Iodization of all food-grade salt, which includes household salt for cooking and cooking salt at schools, is recommended by the USI program; however, the recommendation that at least 95% of households using iodized salt identified by this program may not be essential to correct IDD in school-age children whose diets are mainly prepared at home and at school. For pregnant women, improving vigilance is needed to increase the proportion of households that consume iodized salt and improve iodine intake. Further studies are needed to optimize the USI program to ensure optimal iodine status for both pregnant women and neonates.
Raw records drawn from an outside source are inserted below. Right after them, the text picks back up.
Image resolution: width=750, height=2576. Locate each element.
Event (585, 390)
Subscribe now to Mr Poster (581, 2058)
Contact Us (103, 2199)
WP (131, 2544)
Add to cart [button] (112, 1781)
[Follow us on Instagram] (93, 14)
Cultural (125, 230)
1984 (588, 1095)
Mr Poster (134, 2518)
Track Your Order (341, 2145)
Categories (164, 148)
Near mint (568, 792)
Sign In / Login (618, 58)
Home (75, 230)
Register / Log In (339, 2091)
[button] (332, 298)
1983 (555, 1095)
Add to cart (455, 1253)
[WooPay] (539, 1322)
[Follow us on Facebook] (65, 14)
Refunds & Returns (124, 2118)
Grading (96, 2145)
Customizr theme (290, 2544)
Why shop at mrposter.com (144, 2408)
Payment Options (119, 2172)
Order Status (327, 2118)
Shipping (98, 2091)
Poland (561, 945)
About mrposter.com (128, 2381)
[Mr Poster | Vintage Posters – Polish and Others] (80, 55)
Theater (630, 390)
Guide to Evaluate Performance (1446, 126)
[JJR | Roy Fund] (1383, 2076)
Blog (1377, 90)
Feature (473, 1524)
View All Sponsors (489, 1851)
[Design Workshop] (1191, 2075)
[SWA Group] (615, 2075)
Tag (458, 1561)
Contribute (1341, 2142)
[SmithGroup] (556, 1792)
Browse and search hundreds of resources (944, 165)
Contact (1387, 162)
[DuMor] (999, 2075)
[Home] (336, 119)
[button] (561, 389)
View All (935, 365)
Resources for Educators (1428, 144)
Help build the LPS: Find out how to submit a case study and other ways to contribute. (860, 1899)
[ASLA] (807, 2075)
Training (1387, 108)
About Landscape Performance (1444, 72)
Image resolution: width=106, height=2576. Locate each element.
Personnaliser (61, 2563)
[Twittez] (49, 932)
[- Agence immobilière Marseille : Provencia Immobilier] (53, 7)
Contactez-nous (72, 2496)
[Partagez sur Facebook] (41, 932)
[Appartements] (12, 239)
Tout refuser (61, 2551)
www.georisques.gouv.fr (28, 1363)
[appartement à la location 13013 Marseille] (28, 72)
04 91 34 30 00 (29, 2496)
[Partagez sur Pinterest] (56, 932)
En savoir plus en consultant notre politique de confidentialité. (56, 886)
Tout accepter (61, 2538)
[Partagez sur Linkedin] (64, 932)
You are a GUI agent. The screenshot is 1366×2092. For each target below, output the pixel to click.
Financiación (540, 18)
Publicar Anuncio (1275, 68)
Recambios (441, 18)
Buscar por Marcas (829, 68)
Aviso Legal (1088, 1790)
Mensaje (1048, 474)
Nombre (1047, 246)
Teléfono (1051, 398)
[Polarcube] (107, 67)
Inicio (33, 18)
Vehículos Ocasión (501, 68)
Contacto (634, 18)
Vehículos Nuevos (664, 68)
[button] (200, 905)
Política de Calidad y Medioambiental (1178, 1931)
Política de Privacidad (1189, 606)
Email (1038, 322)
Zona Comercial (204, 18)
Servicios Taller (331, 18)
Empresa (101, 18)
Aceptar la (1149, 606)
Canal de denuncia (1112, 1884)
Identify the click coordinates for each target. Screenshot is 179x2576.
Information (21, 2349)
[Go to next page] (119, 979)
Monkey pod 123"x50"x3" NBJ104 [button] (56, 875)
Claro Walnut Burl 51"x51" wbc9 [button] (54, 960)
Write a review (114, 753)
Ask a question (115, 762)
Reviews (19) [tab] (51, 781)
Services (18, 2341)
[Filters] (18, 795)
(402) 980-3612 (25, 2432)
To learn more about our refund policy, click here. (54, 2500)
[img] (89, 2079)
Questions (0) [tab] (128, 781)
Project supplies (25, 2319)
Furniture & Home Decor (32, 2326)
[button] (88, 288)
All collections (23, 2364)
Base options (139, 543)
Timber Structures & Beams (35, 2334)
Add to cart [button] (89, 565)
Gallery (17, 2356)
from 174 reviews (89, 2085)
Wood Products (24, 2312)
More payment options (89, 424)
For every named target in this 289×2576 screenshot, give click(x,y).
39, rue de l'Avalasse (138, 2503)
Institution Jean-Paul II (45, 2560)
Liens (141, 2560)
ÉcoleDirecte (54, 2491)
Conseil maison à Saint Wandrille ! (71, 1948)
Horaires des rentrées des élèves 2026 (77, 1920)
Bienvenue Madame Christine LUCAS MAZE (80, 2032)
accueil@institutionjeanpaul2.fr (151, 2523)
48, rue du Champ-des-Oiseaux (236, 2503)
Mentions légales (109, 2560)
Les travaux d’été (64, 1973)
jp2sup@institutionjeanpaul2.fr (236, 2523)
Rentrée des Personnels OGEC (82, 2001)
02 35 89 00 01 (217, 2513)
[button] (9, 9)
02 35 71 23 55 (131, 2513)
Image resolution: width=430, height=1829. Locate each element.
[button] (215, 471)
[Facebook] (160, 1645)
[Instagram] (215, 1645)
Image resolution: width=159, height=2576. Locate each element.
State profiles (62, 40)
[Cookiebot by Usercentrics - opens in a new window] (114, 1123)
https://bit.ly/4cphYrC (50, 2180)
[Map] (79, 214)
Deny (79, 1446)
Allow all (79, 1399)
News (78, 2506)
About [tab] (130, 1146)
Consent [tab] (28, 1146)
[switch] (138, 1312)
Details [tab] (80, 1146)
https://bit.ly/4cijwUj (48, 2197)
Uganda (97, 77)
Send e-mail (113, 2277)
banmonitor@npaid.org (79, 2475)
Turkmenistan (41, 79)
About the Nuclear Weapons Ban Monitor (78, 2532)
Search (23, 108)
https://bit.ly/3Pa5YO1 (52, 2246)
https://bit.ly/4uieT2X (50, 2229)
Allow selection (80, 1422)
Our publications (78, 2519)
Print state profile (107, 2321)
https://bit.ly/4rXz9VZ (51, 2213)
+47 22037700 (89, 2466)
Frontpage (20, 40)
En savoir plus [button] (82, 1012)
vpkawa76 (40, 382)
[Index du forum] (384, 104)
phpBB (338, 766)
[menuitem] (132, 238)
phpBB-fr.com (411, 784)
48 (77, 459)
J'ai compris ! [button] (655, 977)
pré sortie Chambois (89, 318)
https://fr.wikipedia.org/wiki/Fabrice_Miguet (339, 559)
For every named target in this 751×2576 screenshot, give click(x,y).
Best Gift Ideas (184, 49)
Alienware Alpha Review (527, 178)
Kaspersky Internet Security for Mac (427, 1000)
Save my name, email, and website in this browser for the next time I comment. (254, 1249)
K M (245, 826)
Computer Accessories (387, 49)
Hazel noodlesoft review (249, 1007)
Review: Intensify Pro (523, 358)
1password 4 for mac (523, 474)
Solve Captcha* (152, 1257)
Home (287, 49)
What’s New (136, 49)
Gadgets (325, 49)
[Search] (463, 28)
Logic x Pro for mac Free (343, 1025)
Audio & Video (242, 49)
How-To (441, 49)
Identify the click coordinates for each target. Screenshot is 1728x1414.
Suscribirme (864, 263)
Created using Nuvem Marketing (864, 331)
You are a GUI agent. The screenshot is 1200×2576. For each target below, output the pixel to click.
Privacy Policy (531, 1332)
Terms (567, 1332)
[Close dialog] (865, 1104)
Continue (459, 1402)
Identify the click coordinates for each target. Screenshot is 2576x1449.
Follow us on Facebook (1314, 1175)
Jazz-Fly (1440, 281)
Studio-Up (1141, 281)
This study has certain limitations. First, the inland participants without consuming iodized salt at home had a better iodine status than those coastal participants without consuming iodized salt. However, it is not well understood in this study. With the standard of living improved greatly, an increasing amount of the population choose foods outside the home and possibly supplemented iodine through consuming iodized salt from processed foods and packaged foods. Iodine content of salt for these foods has not been clarified and need to be monitored in the future. Second, IDD has adverse health effects on humans during all life stages. More specific populations (e.g., young infants, reproductive women, and lactational women) should be covered in future studies.

Conclusions

USI remains the primary strategy by which to achieve the goal of IDD elimination in populations residing in regions with low iodine concentrations in drinking water. After the iodine concentration in household salt for cooking was modified to 25 ppm, the salt iodization program boosted iodine intake in school-age children to sufficiency but failed to improve the iodine status of pregnant women and neonates to an optimal iodine level. More urgent efforts should be made to improve iodine intake by pregnant women and neonates because even mild IDD during pregnancy would have adverse effects on fetal brain development.